W lutym 2009 roku do Pałacu Prezydenckiego dostarczono 96 buteleczek wódki, 120 whisky i 96 koniaku - poinformowało onegdaj, powołując się dokumenty dowodzące ten zakup - Radio Zet. Kolejną partię miniaturek kancelaria kupiła w kwietniu. Zamówiono wtedy 60 buteleczek wódki i 120 whisky - poinformowano.
Małpki górą;-P
maska33 2023-02-05
Nie jestem matematykiem z powołania, ani z tytułu wykonywanego zawodu, ale dodając do wcześniej zakupionych 96 małpek wódki, 120 małpek whisky, oraz 96 małpek koniaku, już w kolejnym miesiącu (a luty ma najmniej dni w roku!) kolejne 60 małpek wódki, i 120 małpek whisky, daje to nam obraz przerobu tego produktu (mieszczącego się dyskretnie w marynarce ) przez personel pałacu prezydenckiego tylko w tych trzech miesiącach.

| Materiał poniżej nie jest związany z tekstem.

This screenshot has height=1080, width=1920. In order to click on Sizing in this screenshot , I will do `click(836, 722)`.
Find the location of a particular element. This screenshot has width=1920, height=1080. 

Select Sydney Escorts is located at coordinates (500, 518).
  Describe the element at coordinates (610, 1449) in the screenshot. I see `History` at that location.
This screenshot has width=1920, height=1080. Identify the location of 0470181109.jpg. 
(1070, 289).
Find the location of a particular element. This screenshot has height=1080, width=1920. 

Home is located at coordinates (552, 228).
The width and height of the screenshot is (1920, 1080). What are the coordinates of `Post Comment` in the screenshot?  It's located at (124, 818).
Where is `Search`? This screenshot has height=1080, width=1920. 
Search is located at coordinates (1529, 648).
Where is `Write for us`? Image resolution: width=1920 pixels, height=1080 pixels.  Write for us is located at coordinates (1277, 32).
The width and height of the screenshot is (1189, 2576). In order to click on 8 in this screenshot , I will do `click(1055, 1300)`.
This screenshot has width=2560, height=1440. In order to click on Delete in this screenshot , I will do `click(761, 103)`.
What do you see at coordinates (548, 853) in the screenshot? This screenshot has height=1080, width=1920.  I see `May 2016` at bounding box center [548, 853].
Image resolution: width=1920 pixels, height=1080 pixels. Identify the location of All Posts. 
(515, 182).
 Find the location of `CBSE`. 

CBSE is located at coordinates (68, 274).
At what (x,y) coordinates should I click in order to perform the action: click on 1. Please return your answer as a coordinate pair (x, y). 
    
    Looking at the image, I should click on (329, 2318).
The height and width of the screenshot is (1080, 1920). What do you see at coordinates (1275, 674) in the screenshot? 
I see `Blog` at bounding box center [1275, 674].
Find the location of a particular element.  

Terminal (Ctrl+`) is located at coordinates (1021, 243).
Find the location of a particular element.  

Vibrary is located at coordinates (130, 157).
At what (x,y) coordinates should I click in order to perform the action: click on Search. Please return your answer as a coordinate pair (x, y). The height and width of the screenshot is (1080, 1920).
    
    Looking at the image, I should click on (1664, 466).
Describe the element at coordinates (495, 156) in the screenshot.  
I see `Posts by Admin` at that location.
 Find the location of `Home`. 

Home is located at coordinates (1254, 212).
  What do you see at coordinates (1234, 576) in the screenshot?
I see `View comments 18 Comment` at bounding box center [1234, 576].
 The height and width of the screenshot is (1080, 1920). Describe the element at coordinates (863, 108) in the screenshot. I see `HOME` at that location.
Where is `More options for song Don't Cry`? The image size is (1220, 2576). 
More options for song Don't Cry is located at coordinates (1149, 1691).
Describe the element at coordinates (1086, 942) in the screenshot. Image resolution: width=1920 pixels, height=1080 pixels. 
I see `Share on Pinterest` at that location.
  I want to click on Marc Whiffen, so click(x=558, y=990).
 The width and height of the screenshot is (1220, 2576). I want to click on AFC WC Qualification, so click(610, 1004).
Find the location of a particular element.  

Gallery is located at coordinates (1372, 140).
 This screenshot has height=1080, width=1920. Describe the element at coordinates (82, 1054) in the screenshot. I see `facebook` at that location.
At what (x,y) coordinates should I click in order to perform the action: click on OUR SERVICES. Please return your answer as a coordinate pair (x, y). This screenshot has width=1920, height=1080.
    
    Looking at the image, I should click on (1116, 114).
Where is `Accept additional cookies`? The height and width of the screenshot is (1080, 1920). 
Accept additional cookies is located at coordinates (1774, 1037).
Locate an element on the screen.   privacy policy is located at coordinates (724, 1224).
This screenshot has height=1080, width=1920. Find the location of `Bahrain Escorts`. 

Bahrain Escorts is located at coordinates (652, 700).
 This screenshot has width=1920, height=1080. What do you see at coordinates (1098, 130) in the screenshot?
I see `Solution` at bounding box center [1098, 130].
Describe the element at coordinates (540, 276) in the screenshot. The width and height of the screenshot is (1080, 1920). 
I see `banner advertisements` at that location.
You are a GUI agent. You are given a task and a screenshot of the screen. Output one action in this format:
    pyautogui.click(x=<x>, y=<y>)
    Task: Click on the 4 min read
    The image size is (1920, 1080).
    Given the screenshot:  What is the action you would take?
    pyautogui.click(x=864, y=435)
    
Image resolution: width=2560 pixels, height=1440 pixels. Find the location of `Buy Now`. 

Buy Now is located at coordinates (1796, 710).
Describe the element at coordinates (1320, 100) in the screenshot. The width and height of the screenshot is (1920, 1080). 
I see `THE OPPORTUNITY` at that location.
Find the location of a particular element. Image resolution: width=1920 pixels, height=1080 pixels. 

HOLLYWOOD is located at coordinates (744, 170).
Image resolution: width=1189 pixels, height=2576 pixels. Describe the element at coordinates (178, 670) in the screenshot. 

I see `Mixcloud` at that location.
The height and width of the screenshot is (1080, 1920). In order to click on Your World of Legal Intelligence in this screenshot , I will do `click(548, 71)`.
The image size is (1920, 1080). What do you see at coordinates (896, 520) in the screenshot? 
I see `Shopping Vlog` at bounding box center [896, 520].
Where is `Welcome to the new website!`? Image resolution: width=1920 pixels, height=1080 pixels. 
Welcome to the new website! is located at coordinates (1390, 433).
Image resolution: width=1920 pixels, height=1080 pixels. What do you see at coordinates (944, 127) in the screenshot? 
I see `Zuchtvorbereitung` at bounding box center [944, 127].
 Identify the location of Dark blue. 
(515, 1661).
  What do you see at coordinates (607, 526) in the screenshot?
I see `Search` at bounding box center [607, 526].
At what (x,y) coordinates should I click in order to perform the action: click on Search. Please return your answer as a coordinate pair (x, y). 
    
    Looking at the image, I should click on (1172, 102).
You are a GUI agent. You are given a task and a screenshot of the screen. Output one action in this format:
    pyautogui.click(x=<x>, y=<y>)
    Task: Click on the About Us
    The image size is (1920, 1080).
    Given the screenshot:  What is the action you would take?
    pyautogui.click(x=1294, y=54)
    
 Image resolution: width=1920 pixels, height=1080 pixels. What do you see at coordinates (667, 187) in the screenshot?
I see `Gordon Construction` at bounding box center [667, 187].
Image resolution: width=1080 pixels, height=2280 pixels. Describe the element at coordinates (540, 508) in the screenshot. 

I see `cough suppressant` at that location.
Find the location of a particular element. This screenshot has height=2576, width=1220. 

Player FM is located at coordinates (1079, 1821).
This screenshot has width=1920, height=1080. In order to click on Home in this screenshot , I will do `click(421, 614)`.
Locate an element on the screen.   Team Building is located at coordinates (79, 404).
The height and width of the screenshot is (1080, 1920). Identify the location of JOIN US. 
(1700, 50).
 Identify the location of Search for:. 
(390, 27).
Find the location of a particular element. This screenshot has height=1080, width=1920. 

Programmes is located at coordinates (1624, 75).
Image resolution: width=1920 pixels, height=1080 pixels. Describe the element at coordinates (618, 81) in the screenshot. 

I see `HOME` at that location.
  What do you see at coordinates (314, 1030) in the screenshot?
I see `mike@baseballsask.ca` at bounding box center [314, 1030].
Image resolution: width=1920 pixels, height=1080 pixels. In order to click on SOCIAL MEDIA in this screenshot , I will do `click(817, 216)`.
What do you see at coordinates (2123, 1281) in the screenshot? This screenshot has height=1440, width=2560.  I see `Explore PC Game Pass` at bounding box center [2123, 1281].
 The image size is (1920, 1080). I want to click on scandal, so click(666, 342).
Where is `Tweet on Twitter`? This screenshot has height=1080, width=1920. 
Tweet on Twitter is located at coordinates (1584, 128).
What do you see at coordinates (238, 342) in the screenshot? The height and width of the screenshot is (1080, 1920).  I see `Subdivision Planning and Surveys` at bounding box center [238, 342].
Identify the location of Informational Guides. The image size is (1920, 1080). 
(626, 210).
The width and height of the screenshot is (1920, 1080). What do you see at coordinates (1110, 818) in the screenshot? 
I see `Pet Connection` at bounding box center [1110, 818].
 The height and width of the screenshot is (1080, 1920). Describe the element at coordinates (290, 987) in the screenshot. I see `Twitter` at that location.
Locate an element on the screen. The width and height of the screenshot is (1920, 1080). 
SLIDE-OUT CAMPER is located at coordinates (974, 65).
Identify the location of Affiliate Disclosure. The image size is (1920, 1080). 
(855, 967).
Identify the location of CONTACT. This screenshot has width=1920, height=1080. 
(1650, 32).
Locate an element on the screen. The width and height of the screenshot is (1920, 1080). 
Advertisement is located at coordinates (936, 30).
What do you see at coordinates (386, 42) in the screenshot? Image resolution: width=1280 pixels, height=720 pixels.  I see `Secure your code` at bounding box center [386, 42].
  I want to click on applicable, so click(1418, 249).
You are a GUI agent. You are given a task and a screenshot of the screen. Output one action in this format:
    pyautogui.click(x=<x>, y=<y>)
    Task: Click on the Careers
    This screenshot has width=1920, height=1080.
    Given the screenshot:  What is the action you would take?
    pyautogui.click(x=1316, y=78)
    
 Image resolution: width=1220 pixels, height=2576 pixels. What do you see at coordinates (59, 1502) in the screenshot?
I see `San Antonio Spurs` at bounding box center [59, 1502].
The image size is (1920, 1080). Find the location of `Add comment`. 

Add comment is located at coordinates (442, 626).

Potem dostęp do tej informacji ograniczono, aż do katastrofy smoleńskiej.
W lutym były Walentynki.
W marcu Dzień Kobiet.
W kwietniu ...Prima aprilis.
halb09 2023-02-05
Smutny obraz polskiego społeczeństwa. Przeraża ilość kierujących po spożyciu każdego dnia, ilość tragicznych wypadków drogowych spowodowanych przez pijanych sprawców, walające się po trawnikach, bramach i krzakach puste butelki po alkoholu. Codzienny obraz w polskich miastach.
halka 2023-02-06
Zjawisko to spowodowane jest między innymi tym, że alkohol w każdej postaci jest łatwo dostępny i jego cena jest niska. Zwłaszcza te małe buteleczki kuszą, bo są tanie i poręczne.